I gave up on fastcgi with NginX and django. Too many things just didn’t work, so I decided to keep Apache, but lock it down and thrown NginX in the front to serve static content and to prevent max client issues.
I also applied a similar approach for symfony. Server configurations after the jump…
Apache
You should configure Apache as you would if you were serving directly from Apache. In otherwords, if you are already using Apache, you don’t need to do anything different, save changing a port.
The one tweak I made to a standard configuration is to limit the allowed hosts to just the ones I want.
Here’s my django app’s apache.conf:
NameVirtualHost *
<VirtualHost *>
ServerName onyxfoundation.org
SetEnvIf X-Magic-Header ^secret$ let_me_in
<Location "/">
SetHandler python-program
PythonHandler django.core.handlers.modpython
SetEnv DJANGO_SETTINGS_MODULE onyx.settings
PythonDebug On
PythonPath "['/var/www/django/'] + sys.path"
Order Deny,Allow
Deny from all
Allow from env=let_me_in
</Location>
</VirtualHost>
Note the SetEnvIf it can be set however you want, I prefer to match a specific header that I send from nginx.
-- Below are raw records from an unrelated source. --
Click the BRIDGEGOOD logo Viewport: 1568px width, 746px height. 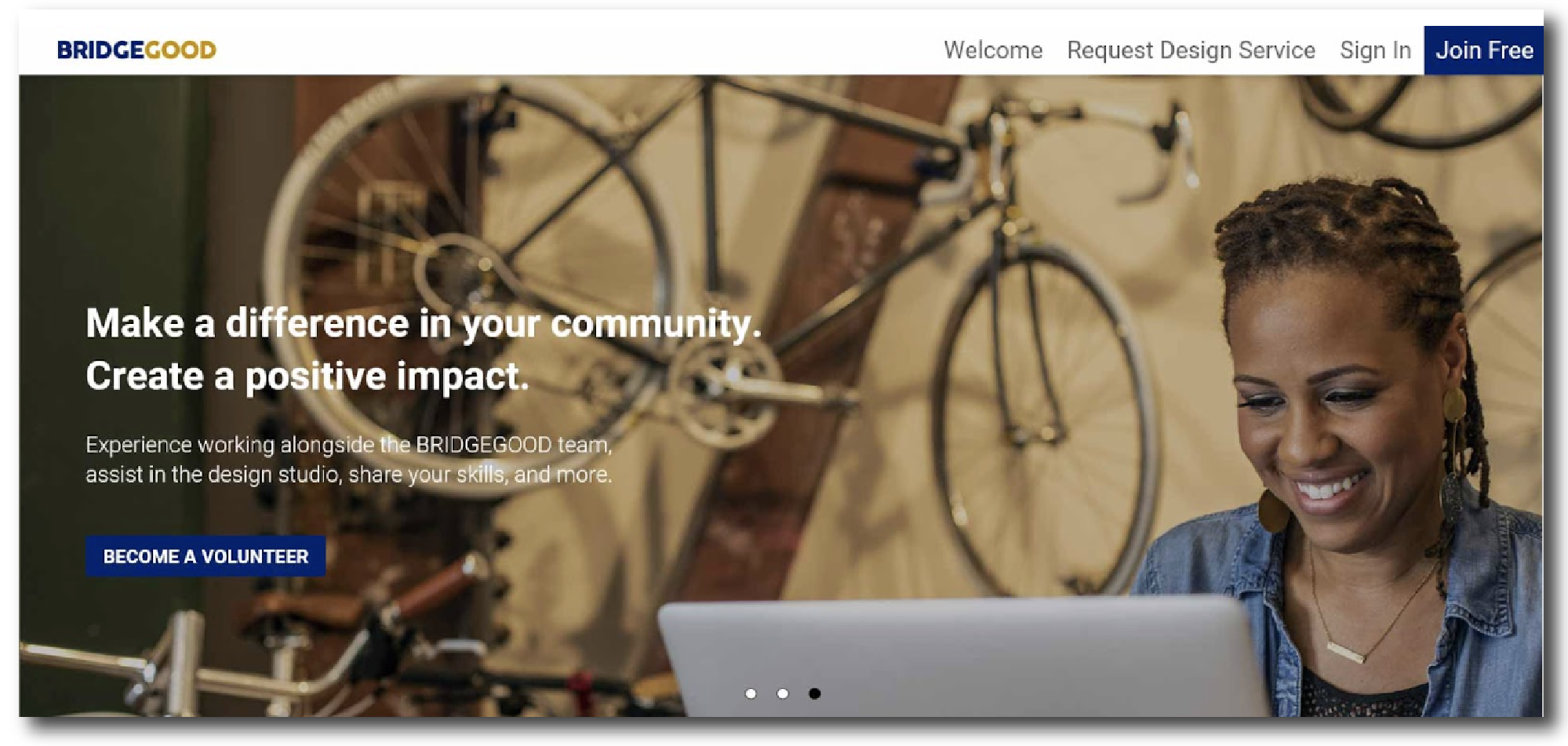point(136,50)
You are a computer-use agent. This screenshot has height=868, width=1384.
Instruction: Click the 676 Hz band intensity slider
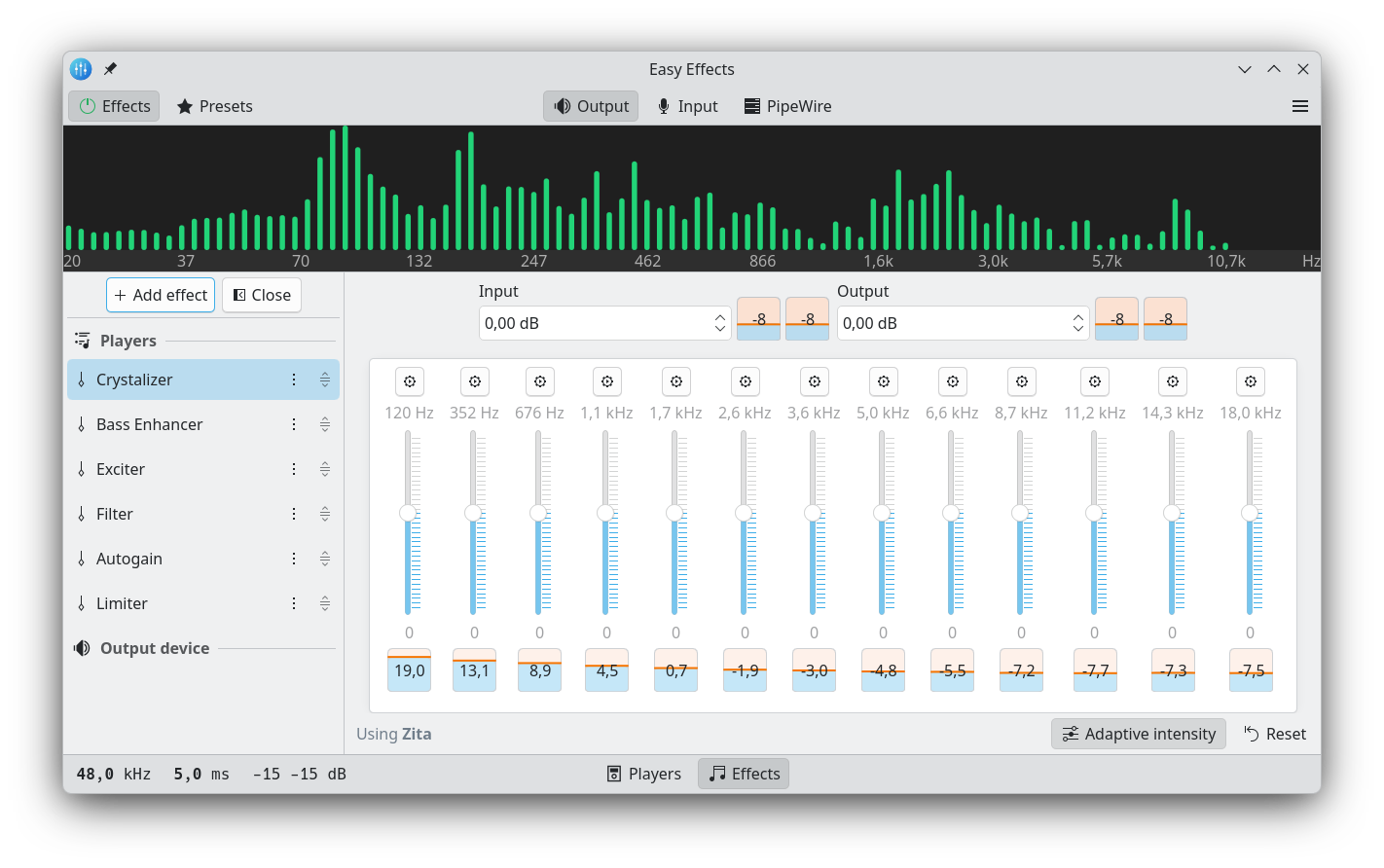[538, 513]
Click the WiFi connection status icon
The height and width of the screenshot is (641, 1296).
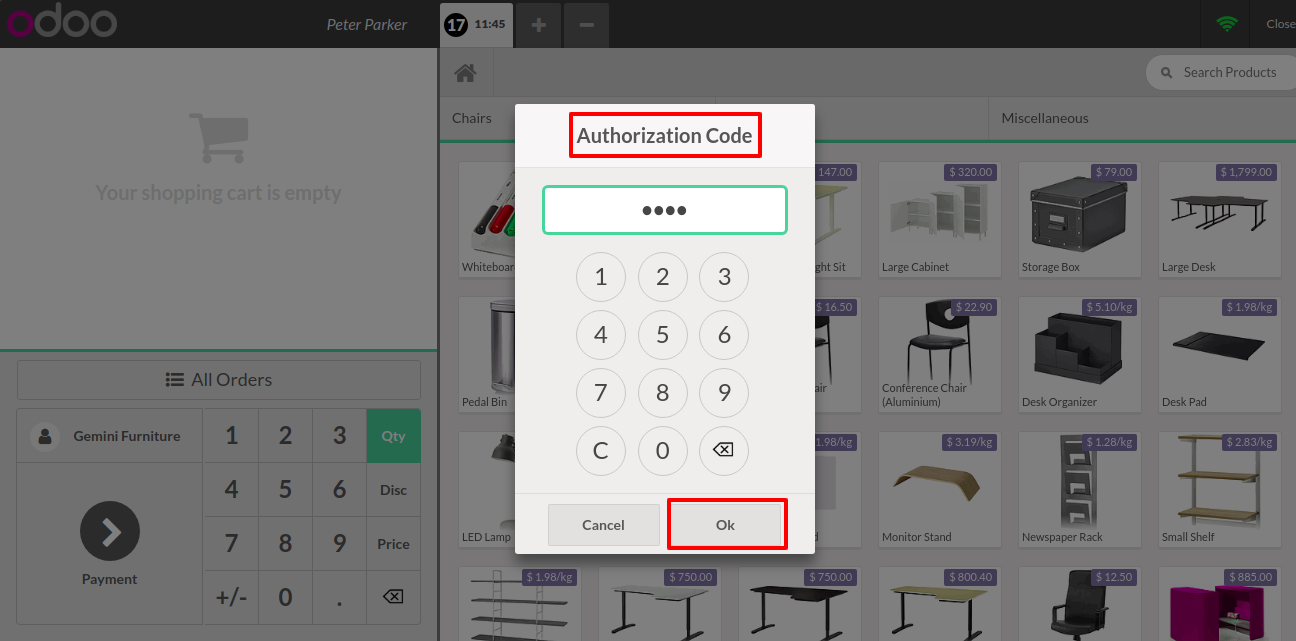(x=1226, y=24)
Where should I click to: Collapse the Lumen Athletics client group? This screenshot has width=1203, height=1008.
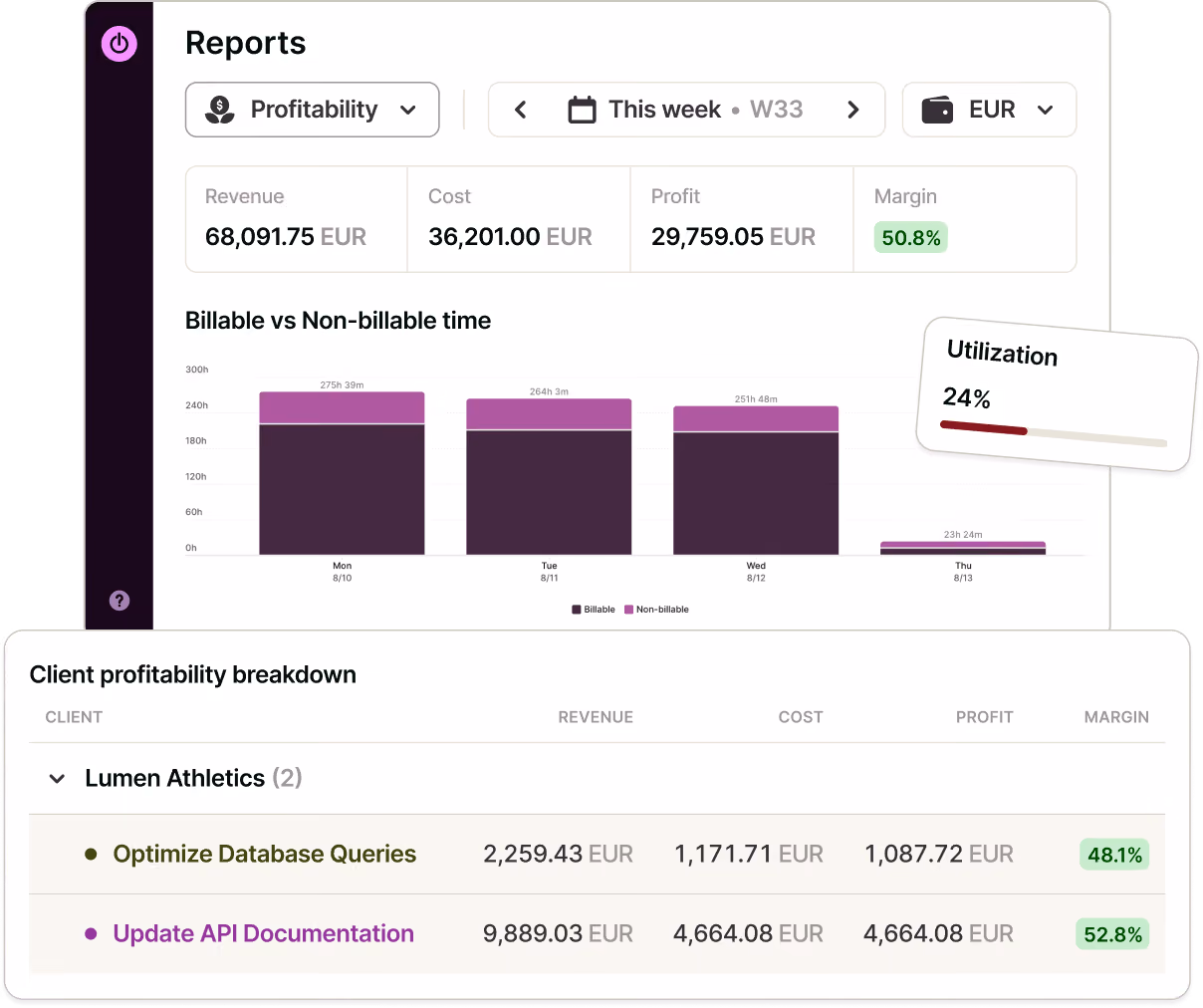pos(58,779)
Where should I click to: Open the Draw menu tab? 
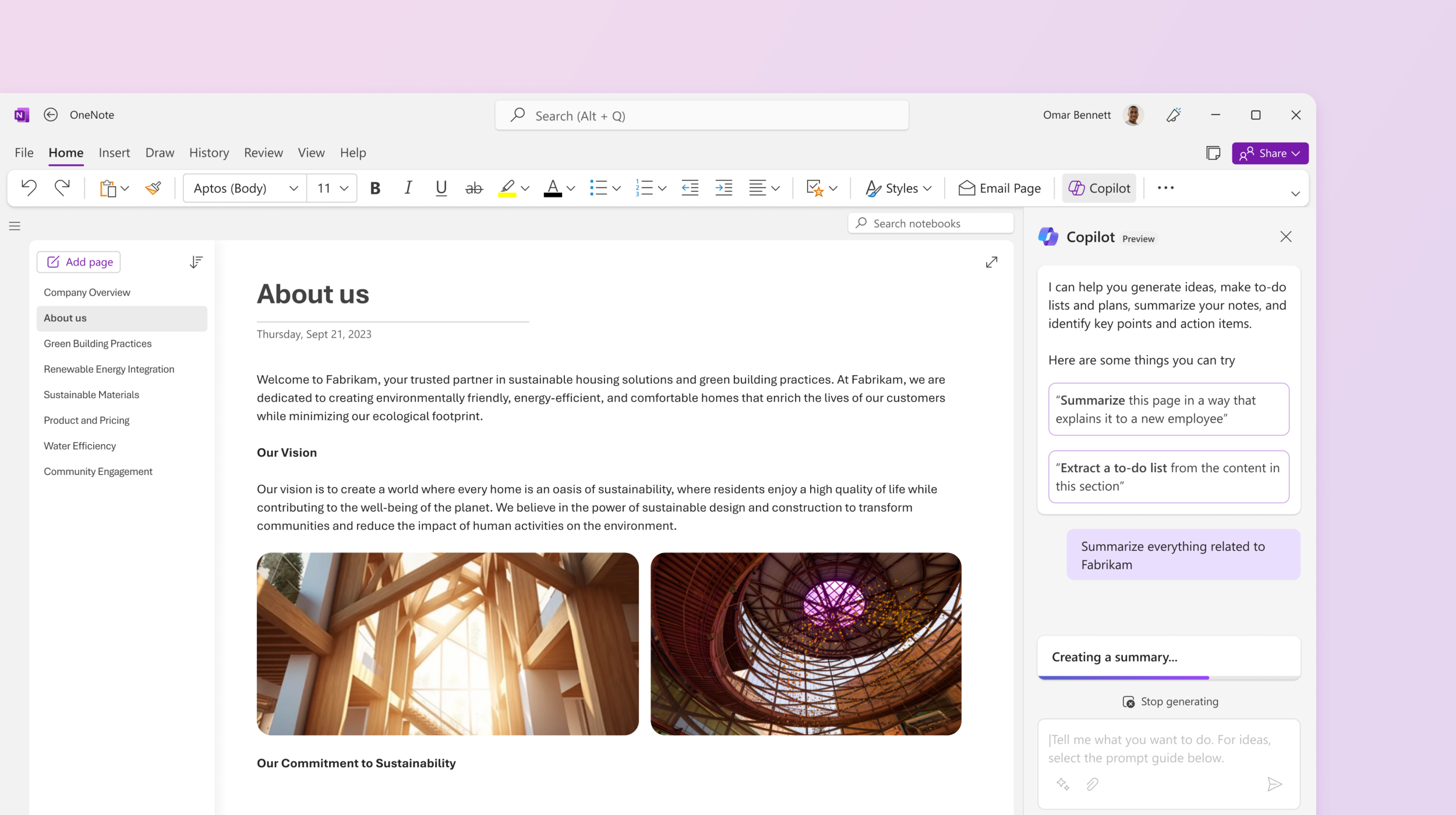pos(160,152)
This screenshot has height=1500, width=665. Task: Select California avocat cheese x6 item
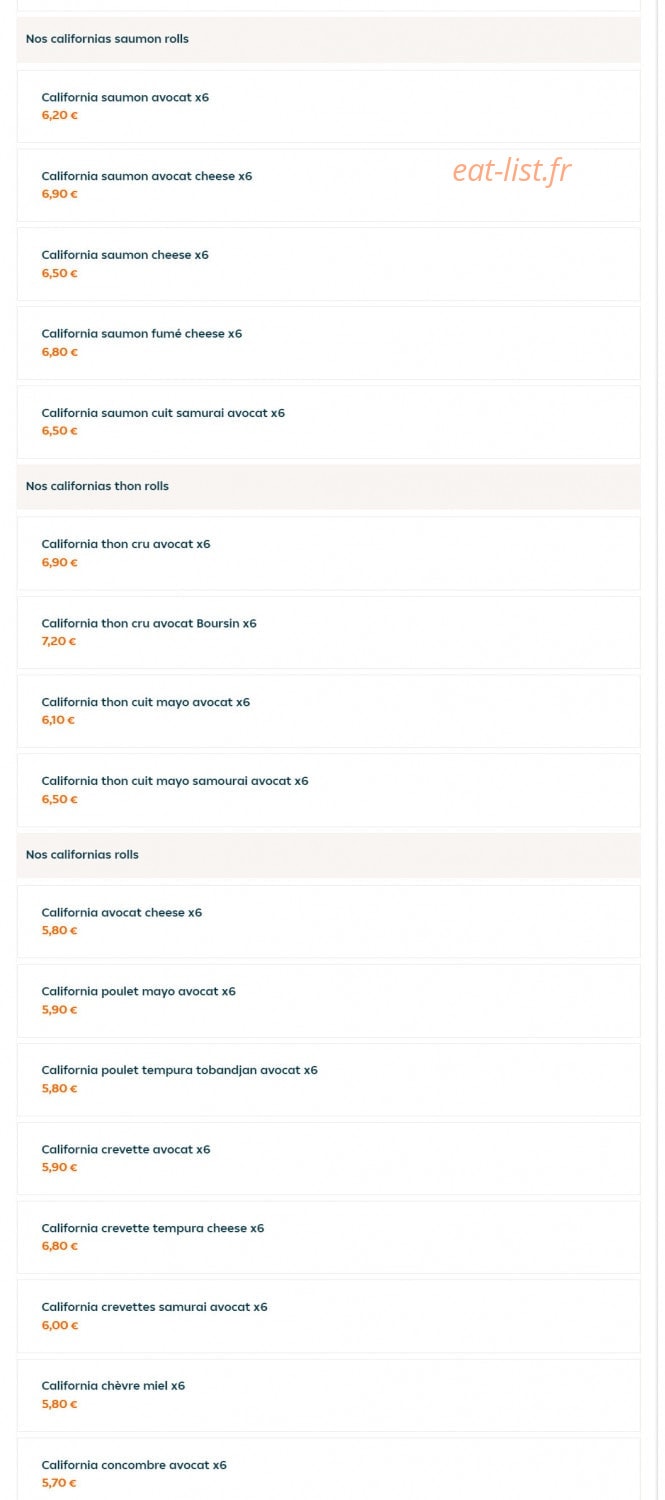click(x=328, y=921)
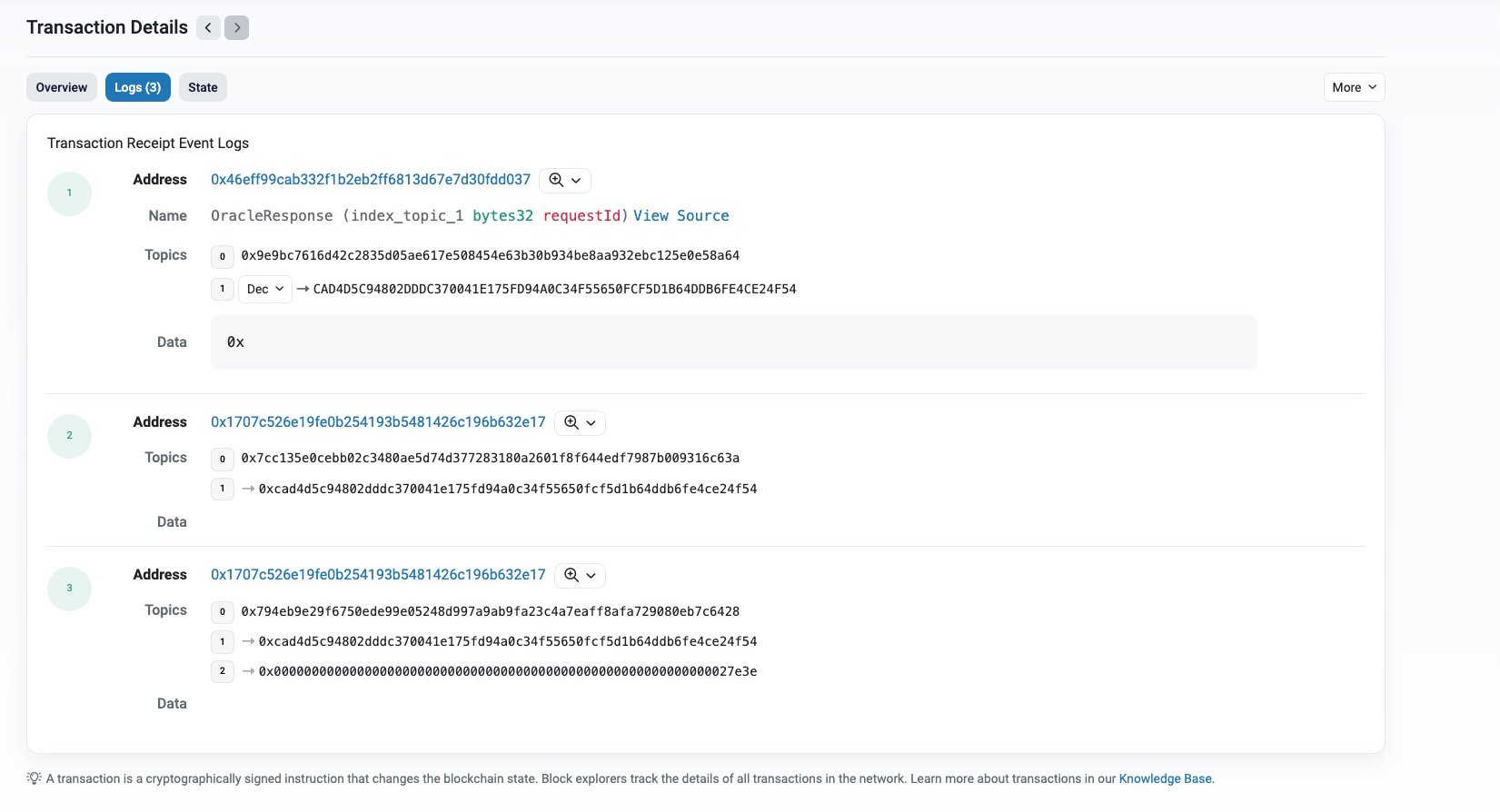The width and height of the screenshot is (1500, 812).
Task: Switch to the Overview tab
Action: pyautogui.click(x=62, y=87)
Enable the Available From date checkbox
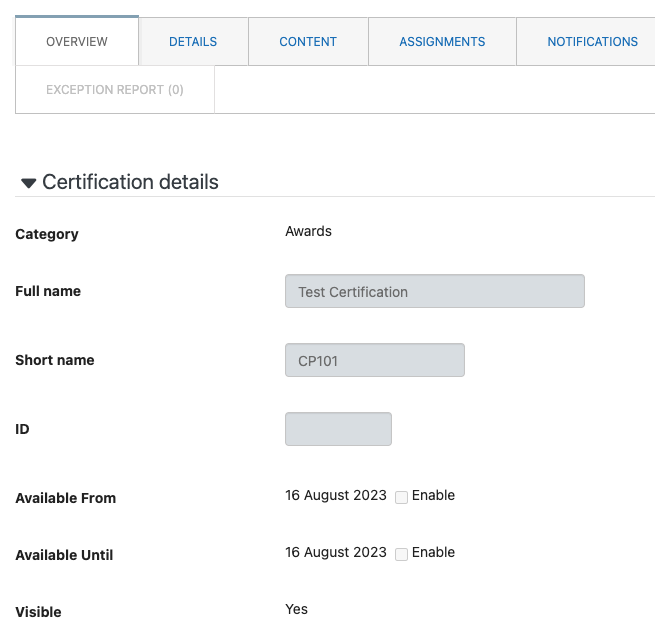 pos(401,497)
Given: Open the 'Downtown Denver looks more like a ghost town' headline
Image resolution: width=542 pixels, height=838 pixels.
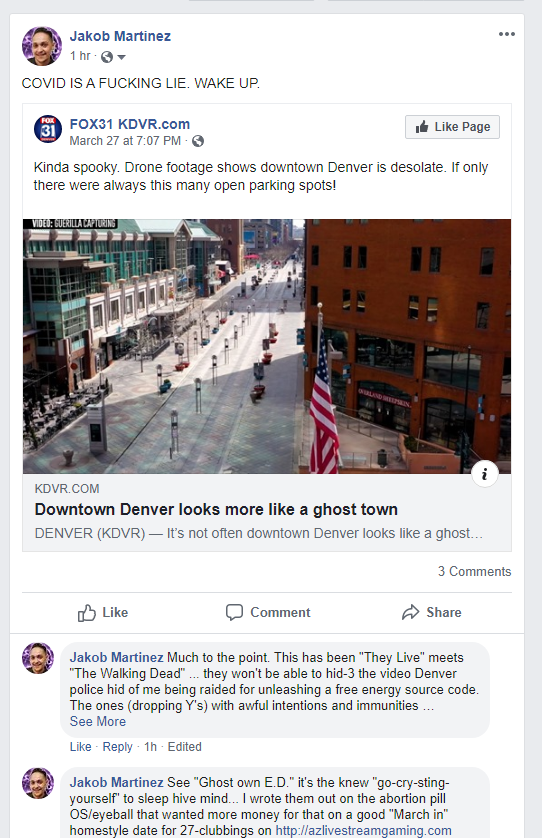Looking at the screenshot, I should (216, 509).
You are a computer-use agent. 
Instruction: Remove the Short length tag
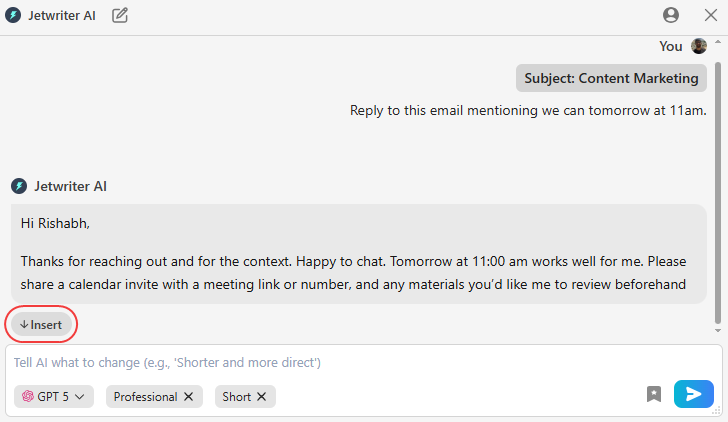pyautogui.click(x=262, y=397)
If you are using symfony, something like this will be more appropriate:
<VirtualHost *>
ServerName reviewsby.us
DocumentRoot /var/www/reviewsby.us/web
DirectoryIndex index.php
SetEnvIf X-Magic-Header ^secret$ let_me_in
<Directory /var/www/reviewsby.us/web>
Options Indexes FollowSymLinks
RewriteEngine On
RewriteRule ^$ index.html [QSA]
RewriteRule ^([^.]+)$ $1.html [QSA]
RewriteCond %{REQUEST_FILENAME} !-f
RewriteRule ^(.*)$ index.php [QSA]
Order Deny,Allow
Deny from all
Allow from env=let_me_in
</Directory>
</VirtualHost>
You’ll also need to listen on a different port (preferably one that is not exposed to the outside world):
Listen 8080
NginX
Now NginX needs to be configured to do 2 things:
- Serve all static content
- Pass requests that need interpreting to django or symfony
The Django conf of Nginx is very easy:
server {
listen 80;
server_name onyxfoundation.org;
location ^~ /static/ {
alias /var/www/django/onyx/static/;
access_log off;
expires 30d;
}
location / {
proxy_pass http://127.0.0.1:8080/;
proxy_redirect off;
proxy_set_header Host $host;
proxy_set_header X-Real-IP $remote_addr;
proxy_set_header X-Forwarded-For $proxy_add_x_forwarded_for;
proxy_set_header X-Magic-Header "secret";
client_max_body_size 10m;
client_body_buffer_size 128k;
proxy_connect_timeout 90;
proxy_send_timeout 90;
proxy_read_timeout 90;
proxy_buffer_size 4k;
proxy_buffers 4 32k;
proxy_busy_buffers_size 64k;
proxy_temp_file_write_size 64k;
}
}
The settings are trivial. Everything that’s /static gets served straight from NginX and the django application is served over Apache.
The same thing is a bit trickier in symfony:
server {
listen 80;
server_name reviewsby.us;
charset utf-8;
location /sf/ {
alias /var/www/reviewsby.us/lib/vendor/symfony/data/web/sf/;
}
location /css/ {
alias /var/www/reviewsby.us/web/css/;
}
location /images/ {
alias /var/www/reviewsby.us/web/images/;
}
location /js/ {
alias /var/www/reviewsby.us/web/js/;
}
location / {
proxy_pass http://reviewsby.us:8080/;
proxy_redirect off;
proxy_set_header Host $host;
proxy_set_header X-Real-IP $remote_addr;
proxy_set_header X-Forwarded-For $proxy_add_x_forwarded_for;
proxy_set_header X-Magic-Header "secret";
client_max_body_size 10m;
client_body_buffer_size 128k;
proxy_connect_timeout 90;
proxy_send_timeout 90;
proxy_read_timeout 90;
proxy_buffer_size 4k;
proxy_buffers 4 32k;
proxy_busy_buffers_size 64k;
proxy_temp_file_write_size 64k;
}
}
The added difficulty with symfony is specific to this app (and most default apps) since static content is split amongst the web root (/js, /css, /images, etc) versus the suggested django approach of throwing everything in /static. I now adopt this approach for symfony as well. It makes everything more flexible in the long-run.
Conclusion
If you’ve been hesitating about putting a reverse proxy in front of Apache, hopefully this can help you out. NginX is a lightweight fast server that can handle far more requests than Apache. By putting it on the front-lines you can give your app that extra inch it needs to keep churning out requests.
Let me know if this configuration works for you.